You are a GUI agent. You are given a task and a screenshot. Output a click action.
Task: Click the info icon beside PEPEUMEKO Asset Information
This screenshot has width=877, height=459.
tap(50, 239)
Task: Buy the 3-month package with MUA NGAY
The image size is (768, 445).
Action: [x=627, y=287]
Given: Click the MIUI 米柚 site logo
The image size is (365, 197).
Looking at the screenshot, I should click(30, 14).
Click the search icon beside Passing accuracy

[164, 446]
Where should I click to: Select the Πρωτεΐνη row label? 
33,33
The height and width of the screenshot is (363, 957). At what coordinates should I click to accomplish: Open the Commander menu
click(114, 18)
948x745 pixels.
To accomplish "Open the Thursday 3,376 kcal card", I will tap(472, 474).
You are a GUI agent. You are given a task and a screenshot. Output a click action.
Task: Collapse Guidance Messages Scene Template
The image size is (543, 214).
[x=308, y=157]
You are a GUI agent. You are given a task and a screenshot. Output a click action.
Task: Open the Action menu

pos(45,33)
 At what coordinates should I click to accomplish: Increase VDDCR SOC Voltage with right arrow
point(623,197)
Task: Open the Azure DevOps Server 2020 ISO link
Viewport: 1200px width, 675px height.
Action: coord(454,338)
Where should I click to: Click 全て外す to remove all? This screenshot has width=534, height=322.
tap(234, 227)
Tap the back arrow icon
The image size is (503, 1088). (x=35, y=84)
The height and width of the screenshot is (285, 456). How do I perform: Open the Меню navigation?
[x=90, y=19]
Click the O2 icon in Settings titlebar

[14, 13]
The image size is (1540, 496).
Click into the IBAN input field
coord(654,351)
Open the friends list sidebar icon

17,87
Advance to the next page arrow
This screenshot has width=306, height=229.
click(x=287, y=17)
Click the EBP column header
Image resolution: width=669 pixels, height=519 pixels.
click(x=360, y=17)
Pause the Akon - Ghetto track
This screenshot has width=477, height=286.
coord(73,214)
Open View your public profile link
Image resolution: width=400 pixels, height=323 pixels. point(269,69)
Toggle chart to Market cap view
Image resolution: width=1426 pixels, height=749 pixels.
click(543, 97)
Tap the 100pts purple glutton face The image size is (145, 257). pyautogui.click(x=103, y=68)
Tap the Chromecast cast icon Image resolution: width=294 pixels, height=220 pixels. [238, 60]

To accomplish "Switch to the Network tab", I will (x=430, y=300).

-- WORK TO COMPLETE --
Reproduce the records from the line containing "The height and width of the screenshot is (363, 957)." down to the line containing "Tap the 100pts", switching "menu" to "panel" and leaving everything else unchanged.

-- TASK RESPONSE --
The height and width of the screenshot is (363, 957). At what coordinates should I click to accomplish: Open the Commander panel
click(114, 18)
948x745 pixels.
To accomplish "Open the Thursday 3,376 kcal card", I will tap(472, 474).
You are a GUI agent. You are given a task and a screenshot. Output a click action.
Task: Collapse Guidance Messages Scene Template
The image size is (543, 214).
[x=308, y=157]
You are a GUI agent. You are given a task and a screenshot. Output a click action.
Task: Open the Action panel

pos(45,33)
 At what coordinates should I click to accomplish: Increase VDDCR SOC Voltage with right arrow
point(623,197)
Task: Open the Azure DevOps Server 2020 ISO link
Viewport: 1200px width, 675px height.
Action: coord(454,338)
Where should I click to: Click 全て外す to remove all? This screenshot has width=534, height=322.
tap(234, 227)
Tap the back arrow icon
The image size is (503, 1088). (x=35, y=84)
The height and width of the screenshot is (285, 456). How do I perform: Open the Меню navigation?
[x=90, y=19]
Click the O2 icon in Settings titlebar

[14, 13]
The image size is (1540, 496).
Click into the IBAN input field
coord(654,351)
Open the friends list sidebar icon

17,87
Advance to the next page arrow
This screenshot has width=306, height=229.
click(x=287, y=17)
Click the EBP column header
Image resolution: width=669 pixels, height=519 pixels.
click(x=360, y=17)
Pause the Akon - Ghetto track
This screenshot has width=477, height=286.
coord(73,214)
Open View your public profile link
Image resolution: width=400 pixels, height=323 pixels. point(269,69)
Toggle chart to Market cap view
Image resolution: width=1426 pixels, height=749 pixels.
click(543, 97)
Tap the 100pts purple glutton face The image size is (145, 257). pyautogui.click(x=103, y=68)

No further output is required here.